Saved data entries

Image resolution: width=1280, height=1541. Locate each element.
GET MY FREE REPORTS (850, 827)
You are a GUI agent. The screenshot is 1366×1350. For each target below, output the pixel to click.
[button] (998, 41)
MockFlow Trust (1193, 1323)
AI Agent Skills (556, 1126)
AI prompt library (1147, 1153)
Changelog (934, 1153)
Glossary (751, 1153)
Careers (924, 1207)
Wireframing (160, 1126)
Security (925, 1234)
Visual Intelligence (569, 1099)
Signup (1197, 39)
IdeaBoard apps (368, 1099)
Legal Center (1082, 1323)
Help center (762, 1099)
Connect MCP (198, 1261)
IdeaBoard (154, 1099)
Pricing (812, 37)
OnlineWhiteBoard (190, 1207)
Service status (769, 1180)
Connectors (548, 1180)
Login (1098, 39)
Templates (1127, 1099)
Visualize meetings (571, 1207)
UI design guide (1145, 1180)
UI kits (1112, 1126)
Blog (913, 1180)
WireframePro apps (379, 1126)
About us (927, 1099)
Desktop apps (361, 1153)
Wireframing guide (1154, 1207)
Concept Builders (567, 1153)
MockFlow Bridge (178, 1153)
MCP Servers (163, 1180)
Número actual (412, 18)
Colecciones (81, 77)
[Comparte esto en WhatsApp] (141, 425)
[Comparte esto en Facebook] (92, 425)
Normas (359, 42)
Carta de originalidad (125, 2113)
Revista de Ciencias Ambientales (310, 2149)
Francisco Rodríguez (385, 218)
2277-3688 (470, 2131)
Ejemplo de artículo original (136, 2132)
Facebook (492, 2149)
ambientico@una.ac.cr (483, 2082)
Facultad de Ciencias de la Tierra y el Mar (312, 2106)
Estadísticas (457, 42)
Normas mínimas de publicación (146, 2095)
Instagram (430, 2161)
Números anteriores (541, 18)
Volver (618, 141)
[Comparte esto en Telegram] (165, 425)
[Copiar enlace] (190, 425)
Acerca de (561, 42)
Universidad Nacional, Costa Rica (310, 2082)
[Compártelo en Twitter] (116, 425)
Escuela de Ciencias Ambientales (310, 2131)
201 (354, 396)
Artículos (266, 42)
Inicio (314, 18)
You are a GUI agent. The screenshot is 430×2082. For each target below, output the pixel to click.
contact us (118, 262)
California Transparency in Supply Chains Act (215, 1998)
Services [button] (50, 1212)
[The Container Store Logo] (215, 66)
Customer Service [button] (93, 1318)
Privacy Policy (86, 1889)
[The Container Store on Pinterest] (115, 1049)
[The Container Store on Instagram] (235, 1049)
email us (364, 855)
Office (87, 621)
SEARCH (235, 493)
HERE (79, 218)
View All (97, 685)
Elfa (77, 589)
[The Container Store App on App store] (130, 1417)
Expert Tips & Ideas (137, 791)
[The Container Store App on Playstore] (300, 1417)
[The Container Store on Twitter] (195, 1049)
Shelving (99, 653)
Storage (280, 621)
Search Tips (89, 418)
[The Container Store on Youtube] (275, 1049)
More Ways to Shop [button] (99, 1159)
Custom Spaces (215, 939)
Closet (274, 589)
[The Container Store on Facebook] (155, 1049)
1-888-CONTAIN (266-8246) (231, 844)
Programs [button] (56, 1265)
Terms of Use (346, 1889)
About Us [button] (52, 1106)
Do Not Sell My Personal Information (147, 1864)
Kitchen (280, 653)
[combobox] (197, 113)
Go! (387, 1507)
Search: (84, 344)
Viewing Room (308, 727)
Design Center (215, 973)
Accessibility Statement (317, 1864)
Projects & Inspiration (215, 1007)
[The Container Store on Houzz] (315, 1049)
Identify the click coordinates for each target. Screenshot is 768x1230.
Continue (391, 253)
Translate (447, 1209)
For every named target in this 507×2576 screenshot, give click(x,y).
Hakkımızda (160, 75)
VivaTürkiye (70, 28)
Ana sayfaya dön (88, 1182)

▶ WHAT YOU NEED TO DO
Repeat every record exactly as written, please.

▶ COMPLETED EXERCISE
Image resolution: width=1280, height=1541. Locate each element.
GET MY FREE REPORTS (850, 827)
You are a GUI agent. The screenshot is 1366×1350. For each target below, output the pixel to click.
[button] (998, 41)
MockFlow Trust (1193, 1323)
AI Agent Skills (556, 1126)
AI prompt library (1147, 1153)
Changelog (934, 1153)
Glossary (751, 1153)
Careers (924, 1207)
Wireframing (160, 1126)
Security (925, 1234)
Visual Intelligence (569, 1099)
Signup (1197, 39)
IdeaBoard apps (368, 1099)
Legal Center (1082, 1323)
Help center (762, 1099)
Connect MCP (198, 1261)
IdeaBoard (154, 1099)
Pricing (812, 37)
OnlineWhiteBoard (190, 1207)
Service status (769, 1180)
Connectors (548, 1180)
Login (1098, 39)
Templates (1127, 1099)
Visualize meetings (571, 1207)
UI design guide (1145, 1180)
UI kits (1112, 1126)
Blog (913, 1180)
WireframePro apps (379, 1126)
About us (927, 1099)
Desktop apps (361, 1153)
Wireframing guide (1154, 1207)
Concept Builders (567, 1153)
MockFlow Bridge (178, 1153)
MCP Servers (163, 1180)
Número actual (412, 18)
Colecciones (81, 77)
[Comparte esto en WhatsApp] (141, 425)
[Comparte esto en Facebook] (92, 425)
Normas (359, 42)
Carta de originalidad (125, 2113)
Revista de Ciencias Ambientales (310, 2149)
Francisco Rodríguez (385, 218)
2277-3688 (470, 2131)
Ejemplo de artículo original (136, 2132)
Facebook (492, 2149)
ambientico@una.ac.cr (483, 2082)
Facultad de Ciencias de la Tierra y el Mar (312, 2106)
Estadísticas (457, 42)
Normas mínimas de publicación (146, 2095)
Instagram (430, 2161)
Números anteriores (541, 18)
Volver (618, 141)
[Comparte esto en Telegram] (165, 425)
[Copiar enlace] (190, 425)
Acerca de (561, 42)
Universidad Nacional, Costa Rica (310, 2082)
[Compártelo en Twitter] (116, 425)
Escuela de Ciencias Ambientales (310, 2131)
201 (354, 396)
Artículos (266, 42)
Inicio (314, 18)
You are a GUI agent. The screenshot is 430×2082. For each target below, output the pixel to click.
contact us (118, 262)
California Transparency in Supply Chains Act (215, 1998)
Services [button] (50, 1212)
[The Container Store Logo] (215, 66)
Customer Service [button] (93, 1318)
Privacy Policy (86, 1889)
[The Container Store on Pinterest] (115, 1049)
[The Container Store on Instagram] (235, 1049)
email us (364, 855)
Office (87, 621)
SEARCH (235, 493)
HERE (79, 218)
View All (97, 685)
Elfa (77, 589)
[The Container Store App on App store] (130, 1417)
Expert Tips & Ideas (137, 791)
[The Container Store App on Playstore] (300, 1417)
[The Container Store on Twitter] (195, 1049)
Shelving (99, 653)
Storage (280, 621)
Search Tips (89, 418)
[The Container Store on Youtube] (275, 1049)
More Ways to Shop [button] (99, 1159)
Custom Spaces (215, 939)
Closet (274, 589)
[The Container Store on Facebook] (155, 1049)
1-888-CONTAIN (266-8246) (231, 844)
Programs [button] (56, 1265)
Terms of Use (346, 1889)
About Us [button] (52, 1106)
Do Not Sell My Personal Information (147, 1864)
Kitchen (280, 653)
[combobox] (197, 113)
Go! (387, 1507)
Search: (84, 344)
Viewing Room (308, 727)
Design Center (215, 973)
Accessibility Statement (317, 1864)
Projects & Inspiration (215, 1007)
[The Container Store on Houzz] (315, 1049)
Identify the click coordinates for each target. Screenshot is 768x1230.
Continue (391, 253)
Translate (447, 1209)
For every named target in this 507×2576 screenshot, give click(x,y).
Hakkımızda (160, 75)
VivaTürkiye (70, 28)
Ana sayfaya dön (88, 1182)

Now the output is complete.